Time to maturity for Cocos nucifera L. nuts typically takes around 11–12 months, and it can be classified into three stages: immature or tender (6–8 months), mature (9–11 months), and overly-mature (12 months or older) [6]. CW from nuts around 8 months is generally preferred as a refreshing drink due to its delicate flavor, while that from younger fruits tastes sour, and older ones have an unpleasant taste [4]. However, there is currently no efficient method to differentiate between the different developmental stages of CW.
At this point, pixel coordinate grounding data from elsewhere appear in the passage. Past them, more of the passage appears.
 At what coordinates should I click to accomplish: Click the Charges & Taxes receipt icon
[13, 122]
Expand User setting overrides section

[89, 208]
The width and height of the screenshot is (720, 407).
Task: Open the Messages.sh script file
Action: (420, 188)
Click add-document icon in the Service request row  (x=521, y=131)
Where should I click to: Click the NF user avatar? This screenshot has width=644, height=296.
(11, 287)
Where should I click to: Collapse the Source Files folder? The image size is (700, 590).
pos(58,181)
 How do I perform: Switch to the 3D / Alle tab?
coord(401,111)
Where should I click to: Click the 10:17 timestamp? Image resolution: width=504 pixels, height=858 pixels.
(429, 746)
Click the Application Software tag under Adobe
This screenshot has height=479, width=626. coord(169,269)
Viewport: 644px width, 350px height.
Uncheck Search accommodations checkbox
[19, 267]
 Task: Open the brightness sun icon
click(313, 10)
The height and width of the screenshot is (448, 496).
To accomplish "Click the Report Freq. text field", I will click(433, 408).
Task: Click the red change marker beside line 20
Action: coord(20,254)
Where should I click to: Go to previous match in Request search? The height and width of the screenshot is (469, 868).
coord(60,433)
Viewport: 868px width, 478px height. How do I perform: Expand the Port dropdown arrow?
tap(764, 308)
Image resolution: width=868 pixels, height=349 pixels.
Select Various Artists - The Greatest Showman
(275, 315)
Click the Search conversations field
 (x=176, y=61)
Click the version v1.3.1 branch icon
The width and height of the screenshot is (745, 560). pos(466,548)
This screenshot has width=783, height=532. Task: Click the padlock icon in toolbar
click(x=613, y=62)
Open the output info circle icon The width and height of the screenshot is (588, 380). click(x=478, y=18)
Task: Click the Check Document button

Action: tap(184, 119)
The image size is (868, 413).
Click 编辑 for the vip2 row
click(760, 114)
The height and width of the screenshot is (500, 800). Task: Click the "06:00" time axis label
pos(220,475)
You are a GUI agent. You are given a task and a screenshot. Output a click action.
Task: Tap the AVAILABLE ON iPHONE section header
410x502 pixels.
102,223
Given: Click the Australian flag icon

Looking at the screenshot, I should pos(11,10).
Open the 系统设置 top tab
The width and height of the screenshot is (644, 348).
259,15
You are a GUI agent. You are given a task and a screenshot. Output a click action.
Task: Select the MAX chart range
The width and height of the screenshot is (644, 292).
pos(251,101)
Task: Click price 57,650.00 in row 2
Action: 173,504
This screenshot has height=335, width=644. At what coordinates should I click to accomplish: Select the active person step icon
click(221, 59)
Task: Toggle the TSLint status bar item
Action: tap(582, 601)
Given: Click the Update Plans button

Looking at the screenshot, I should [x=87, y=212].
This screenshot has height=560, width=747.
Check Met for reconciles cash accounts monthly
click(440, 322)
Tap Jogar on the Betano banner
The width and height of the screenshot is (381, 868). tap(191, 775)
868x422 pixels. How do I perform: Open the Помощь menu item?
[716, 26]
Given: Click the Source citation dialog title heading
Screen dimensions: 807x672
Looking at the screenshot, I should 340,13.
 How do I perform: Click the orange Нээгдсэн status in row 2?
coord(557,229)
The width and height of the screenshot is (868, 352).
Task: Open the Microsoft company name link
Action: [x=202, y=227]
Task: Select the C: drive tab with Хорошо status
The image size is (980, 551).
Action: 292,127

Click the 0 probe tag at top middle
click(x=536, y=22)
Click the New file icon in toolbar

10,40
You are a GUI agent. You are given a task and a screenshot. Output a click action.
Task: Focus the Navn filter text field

Cocos nucifera L. can be categorized into two main groups: tall and dwarf. While tall is the predominant cultivar worldwide, dwarfs have gained attention in recent years, particularly for CW production due to the superior taste [7]. In China, the Wenye series of Dwarf cultivars (Wenye No. 2–6) has become popular among growers for the high yield, early production, and sweet water content. Among these cultivars, Wenye No. 2 is selected from ‘Malaya Yellowing Dwarf’ and is distinguished by its yellow-colored fruit, while Wenye No.4 is screened from an aromatic coconut known for its sweet juice rich in 2-acetyl-1-pyrroline (2AP). However, based on our knowledge, there has been no investigation into the efficient differentiation of CW from different cultivars.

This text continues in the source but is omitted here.